Da un capo all'altro, ricostruisce un'abbondanza d'amore, prima per la sua compagna, Marie Cécile Dufour, conosciuta inizialmente a Casablanca, dove entrambi insegnavano filosofia, prima dell'esilio. Lei gli è stata a lungo quasi un metronomo della sua vita. Specialista di Walter Benjamin, il suo sosia, diceva, quasi per scherzo, che facevano con lui ménage à trois. Poco loquace in parole, vegliava con una ferma benevolenza sulla coerenza del suo universo, sulla forza dei suoi testi e sul loro diritto all'opacità, a portarlo con sé al mulino dei suoi genitori in Borgogna, e ripartire con lui in auto, regolarmente, dieci anni dopo l'esilio, ogni estate, nel suo amato Marocco.

Da loro, un piccolo appartamento al 114 Bd Montparnasse a Parigi, per oltre trenta anni, lei aveva il suo telaio e lui il suo armadio che gli serviva da cucina per preparare i suoi piatti speziati, e intorno a loro un interminabile balletto di amici, dove si incrociavano il Marocco, la Palestina, il Libano, la filosofia, i dibattiti politici, le risate schiette e la sensazione  di essere sempre accolti da una coppia amorevole in cerca di figli. Da loro, si ritrovavano senza formalità esseri sensibili alle repressioni e ai drammi del mondo e ne discutevano spesso con una radicale umanità.

Nel film, Mohamed Tozy, Dominique Eddé, Leila Shahid, Réda Benjelloun e Abderrahim Yamou raccontano o leggono a turno episodi di questa vita buona, le sfumature di una coscienza politica maltrattata, ma allo stesso tempo gli echi di una voce letteraria significativa.
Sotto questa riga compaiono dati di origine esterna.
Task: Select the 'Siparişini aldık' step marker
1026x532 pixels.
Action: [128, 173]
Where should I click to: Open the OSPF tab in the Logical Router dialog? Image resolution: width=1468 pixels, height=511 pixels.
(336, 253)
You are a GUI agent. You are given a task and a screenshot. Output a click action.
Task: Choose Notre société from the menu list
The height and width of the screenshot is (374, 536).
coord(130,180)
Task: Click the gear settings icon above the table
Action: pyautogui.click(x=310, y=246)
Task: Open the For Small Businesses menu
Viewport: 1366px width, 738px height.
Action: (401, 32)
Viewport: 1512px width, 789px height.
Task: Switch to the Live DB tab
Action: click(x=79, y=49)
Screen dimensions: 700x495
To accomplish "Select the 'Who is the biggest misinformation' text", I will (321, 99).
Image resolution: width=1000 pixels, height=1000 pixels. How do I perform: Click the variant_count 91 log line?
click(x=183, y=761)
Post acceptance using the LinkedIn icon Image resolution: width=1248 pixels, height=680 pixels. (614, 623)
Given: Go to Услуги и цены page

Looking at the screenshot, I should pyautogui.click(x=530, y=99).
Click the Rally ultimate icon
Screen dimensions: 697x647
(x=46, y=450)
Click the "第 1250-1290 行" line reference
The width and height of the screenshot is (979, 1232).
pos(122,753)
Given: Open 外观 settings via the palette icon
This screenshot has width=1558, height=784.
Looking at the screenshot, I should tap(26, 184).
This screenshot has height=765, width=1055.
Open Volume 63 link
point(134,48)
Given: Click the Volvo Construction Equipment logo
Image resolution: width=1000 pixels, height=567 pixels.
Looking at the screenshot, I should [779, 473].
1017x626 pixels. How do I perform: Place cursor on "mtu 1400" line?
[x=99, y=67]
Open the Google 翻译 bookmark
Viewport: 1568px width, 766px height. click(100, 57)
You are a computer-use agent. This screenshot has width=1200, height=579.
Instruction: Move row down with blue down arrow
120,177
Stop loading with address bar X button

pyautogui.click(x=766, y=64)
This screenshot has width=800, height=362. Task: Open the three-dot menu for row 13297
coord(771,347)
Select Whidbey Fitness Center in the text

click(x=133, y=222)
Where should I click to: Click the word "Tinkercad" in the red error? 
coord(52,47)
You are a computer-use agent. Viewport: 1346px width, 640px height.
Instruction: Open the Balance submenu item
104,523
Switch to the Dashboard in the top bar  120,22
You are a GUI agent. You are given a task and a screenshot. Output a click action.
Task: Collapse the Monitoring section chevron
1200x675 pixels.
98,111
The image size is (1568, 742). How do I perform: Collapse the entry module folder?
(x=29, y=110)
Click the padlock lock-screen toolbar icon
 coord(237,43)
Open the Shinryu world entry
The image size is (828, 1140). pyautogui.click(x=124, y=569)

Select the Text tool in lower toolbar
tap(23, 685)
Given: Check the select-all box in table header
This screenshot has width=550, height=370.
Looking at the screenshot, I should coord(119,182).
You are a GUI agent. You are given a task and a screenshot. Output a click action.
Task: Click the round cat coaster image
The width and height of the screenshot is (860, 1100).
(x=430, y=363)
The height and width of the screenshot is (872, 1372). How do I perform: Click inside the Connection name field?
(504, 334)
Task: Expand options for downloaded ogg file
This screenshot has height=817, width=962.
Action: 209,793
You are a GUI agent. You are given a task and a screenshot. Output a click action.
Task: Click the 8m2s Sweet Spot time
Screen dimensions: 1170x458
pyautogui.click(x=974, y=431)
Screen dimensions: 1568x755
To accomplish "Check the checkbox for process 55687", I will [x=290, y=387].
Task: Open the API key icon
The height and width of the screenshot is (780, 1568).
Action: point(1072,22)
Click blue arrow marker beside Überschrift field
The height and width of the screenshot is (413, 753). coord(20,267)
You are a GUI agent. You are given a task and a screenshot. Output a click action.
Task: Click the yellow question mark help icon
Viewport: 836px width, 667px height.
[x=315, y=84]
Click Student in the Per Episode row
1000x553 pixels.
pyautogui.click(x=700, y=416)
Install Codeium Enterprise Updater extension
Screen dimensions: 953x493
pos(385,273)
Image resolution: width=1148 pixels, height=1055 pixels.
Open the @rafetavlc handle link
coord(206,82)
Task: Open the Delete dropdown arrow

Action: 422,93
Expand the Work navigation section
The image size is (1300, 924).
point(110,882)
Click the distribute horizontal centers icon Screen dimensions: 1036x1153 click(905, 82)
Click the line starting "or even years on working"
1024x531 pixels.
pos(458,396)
Hajj Edmond non ha mai ceduto alle sirene dei salotti parigini né ai lampadari di una francofonia ingannevole. Il suo attaccamento, oltre alla sua terra, è alla sua lingua madre, alla rudezza dei suoni che attraversano il testo scritto per dargli una linfa e una densità memoriale. E una volta tornato al suo nido, dopo la partenza di Marie Cécile, incoraggiato dal suo amico scrittore Mohamed Berrada, ci sarà un altro cenacolo nella sua nuova dimora ad Agdal, Rabat, dall'anno 1999 fino alla sua partenza.

 Figura di Hajj Edmond 

L'appellativo Hajj Edmond assume allora tutto il suo significato, perché così lo chiamano le persone comuni a casa sua. Ma al di là dell'atto di deferenza, questo sigilla la forza di un'amicizia profonda con persone di ogni estrazione, che lo adottano come uno dei loro. L'kbira, la donna che si prendeva cura di lui e di cui lodava la gastronomia, lo dice spontaneamente nel film: "era un ebreo musulmano". Nel mausoleo, simbolicamente eretto alla sua effigie al Maqam, questo sincretismo, che sottolinea il suo attaccamento a una spiritualità mista, ancestrale, è tradotto spazialmente. Così come, il giorno dopo la sua morte, il 15 novembre 2010,  la sua sepoltura nel cimitero ebraico di Essaouira, riaperto per l'occasione, rimanda simbolicamente a quella di Asilah dove ha collocato fictionariamente Nahon, l'ultimo ebreo sepolto.

Le riprese del documentario erano praticamente terminate prima del 7 ottobre 2023, ma il suo montaggio è stato effettuato per tutto il periodo genocida insostenibile. Simone Bitton dice di aver tenuto duro perché, di fronte al disastro, questo era un debito. Edmond Amran El Maleh ha fatto parte di quei rari ebrei arabi, inconsolabili per il rapimento politico avvenuto in Marocco, come in Algeria, in Tunisia o in Iraq, sulle macerie del nazismo, come era senza compromessi sul diritto dei palestinesi al loro Stato e al ritorno legittimo. Non lo era come un militante politico o un produttore di discorsi convenzionali, ma piuttosto come un tessitore di racconti, un evocatore di memorie e un insaziabile allevatore di parole giuste.

Driss Ksikes è scrittore, autore teatrale, ricercatore in media e cultura e preside associato alla ricerca e all'innovazione accademica a HEM (università privata in Marocco).